El presidente argentino, Javier Milei, ha vuelto a encender la polémica al tildar a Luiz Inácio Lula da Silva, su homólogo brasileño, de «ladrón» y «corrupto». En una reciente entrevista con el programa La Casa Streaming, Milei no se guardó nada y reiteró su deseo de que Brasil «se pinte de azul» en las próximas elecciones presidenciales de octubre.
“Lula es un ladrón, es un corrupto y estuvo preso. Lo sacaron de prisión por un argumento administrativo”, fueron sus palabras directas. Con este comentario, Milei no solo expresa su opinión sobre Lula, sino que también deja entrever su apoyo al candidato Flávio Bolsonaro, hijo del expresidente Jair Bolsonaro. De hecho, recientemente estuvo en Sao Paulo para respaldar su candidatura.
Un llamado a la acción por el bien de los brasileños
El mandatario argentino fue más allá al afirmar: “Por el bien de los brasileños, sacarse a los corruptos chorros de encima siempre es bueno.
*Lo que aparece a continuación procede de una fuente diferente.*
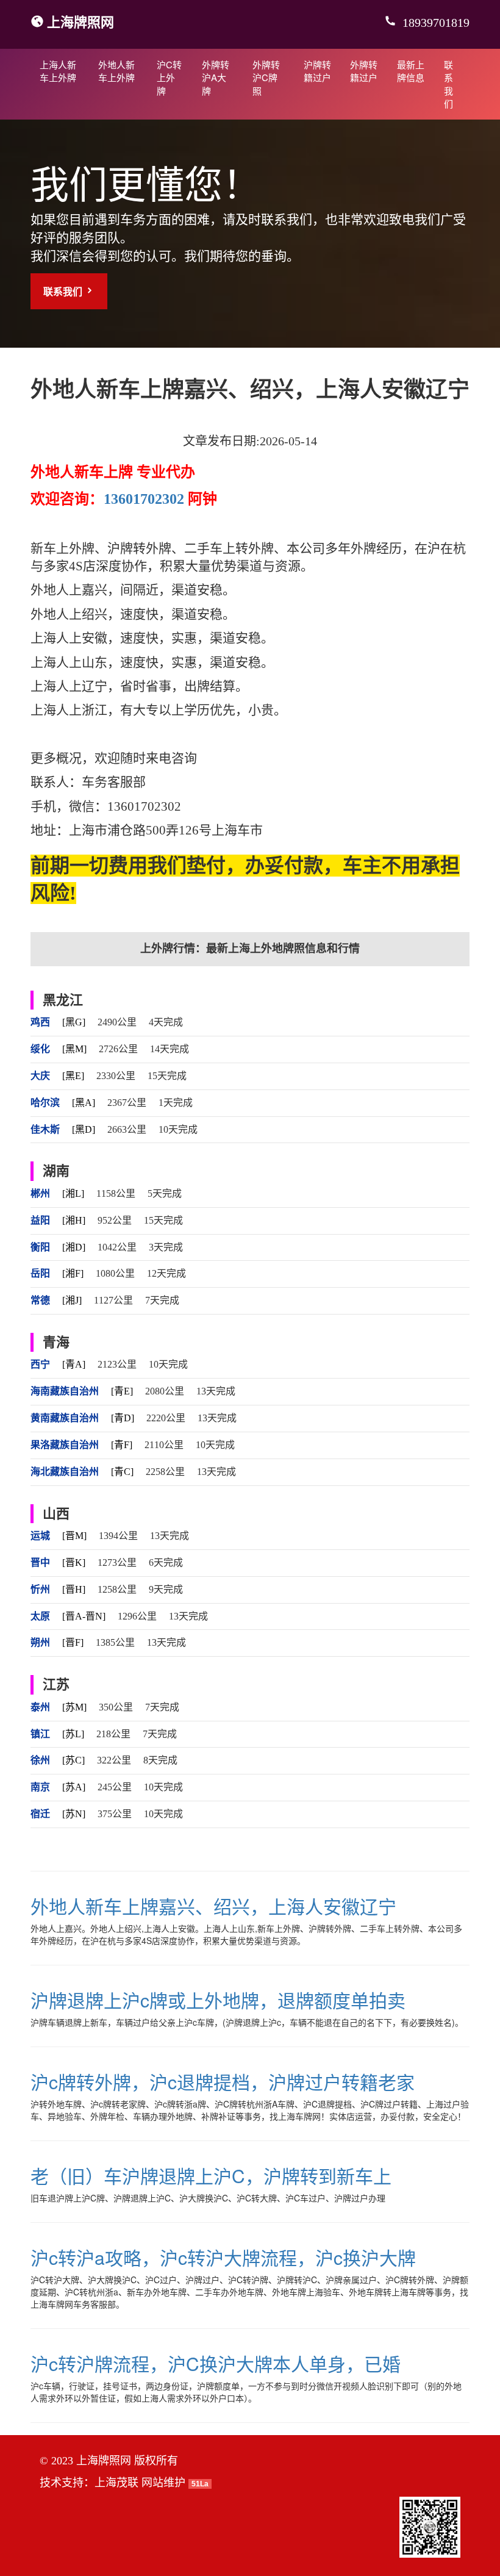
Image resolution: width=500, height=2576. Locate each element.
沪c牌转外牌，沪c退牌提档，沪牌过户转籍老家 (222, 2081)
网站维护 (163, 2483)
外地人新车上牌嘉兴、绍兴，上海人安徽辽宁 (213, 1906)
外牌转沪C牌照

Sacarse a los zurdos siempre es bueno”. Estas declaraciones llegan en medio de una crisis diplomática entre Argentina y Brasil que provocó que el Ministerio de Exteriores brasileño convocara al embajador argentino para dar explicaciones.
Sin duda, Milei no se muerde la lengua cuando se trata de criticar a Lula. Pero este tira y afloja no solo afecta las relaciones bilaterales; también refleja un clima electoral tenso en la región. La pregunta ahora es cómo reaccionará Brasil ante estas provocaciones mientras se acercan las elecciones.